Take a Drink: for foreshadowing dialogue more obvious than the Cop movie cliché of “It’s my last day on the job!”
Take a Drink: for every character who dooms themselves in the name of personal achievement
Do a Shot: for product placement from The North Face
By: Oberst Von Berauscht (Three Beers) –
Rob Hall (Jason Clarke) is Mount Everest’s most prominent expedition leader in the mid 1990s. His company “Adventure Consultants” is the biggest, and most successful organization dedicated to helping amateur climbers up to the summit, and getting them back alive. His company is accused by some competitors as hand-holding those not truly ready to take on the mountain by themselves. Hall takes his work seriously, though, and in 1996 is more determined than ever to see that his clients get the whole Everest. Hall teams up with Scott Fischer (Jake Gyllenhaal) of another guide company to bring a large number of people up the mountain, including Dr. Beck Weathers (Josh Brolin), and mailman Doug Hansen (John Hawkes). Shortly after reaching the summit, a heavy storm hits the peak, and disaster strikes the climbing team, throwing them in a torturous struggle to survive the freezing conditions.
The story of the famously ill-fated 1996 Everest expedition led by seasoned Everest guide Rob Hall is retold in this brutal and beautifully-shot adaptation by Director Baltasar Kormákur. The brutal elements are starkly demonstrated in the film. Every pained step of the oxygen-deprived group is felt as they ascend. As storms pummel the climbing team, the camera closes in on the characters, to emphasize that while they’re out in the open, their situation is as claustrophobic as it gets. This is contrasted with shots of the serene beauty of Everest in good weather, which provide the audience with a few good reasons why a daring adventurer may want to conquer the mountain.
The film’s principal cast is excellent, portraying the kind of eccentric personalities which are attracted to the mountain. Josh Brolin is particularly fascinating as Beck Weathers, whose ballsy Texan attitude is given a re-education by the harsh conditions, which test his resolve to the limits. Jason Clarke is formidable as Rob Hall, displaying great care and empathy in a role that could easily have been portrayed as a braggart.

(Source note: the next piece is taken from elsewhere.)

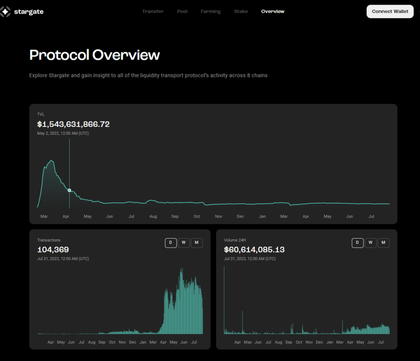Select the Overview tab

(x=272, y=11)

The screenplay sometimes telegraphs the ultimate fate of characters long in advance. Foreshadowing is not by any means a dramatic flaw, but when nearly every character who doesn’t make it out alive has a scene earlier in the movie talking about their big plans for the future, it becomes a bit tedious. That said, these scenes are mostly stacked at the front of the movie, and once the ascent up Everest begins, the focus is on the character’s present situation. Dialogue becomes sparse, as the thin air quite literally takes their words out of their mouths.
If Everest has any glaring flaws, it would be the plots’ refusal to address some of the more controversial aspects of the 1996 disaster. While references are made to the large number of people attempting to ascend, and to the relative inexperience of some of the climbers, the filmmakers would have been advised to take a more prominent stand on the subject. Certainly, anyone daring enough to challenge Everest is a brave individual; however, there never seems to be any questions lodged at decisions made by the team, some of which are clearly fateful.
Despite a few minor faults, Director Baltasar Kormákur guides the audience up the summit, and then shoves them off a shear cliff-face.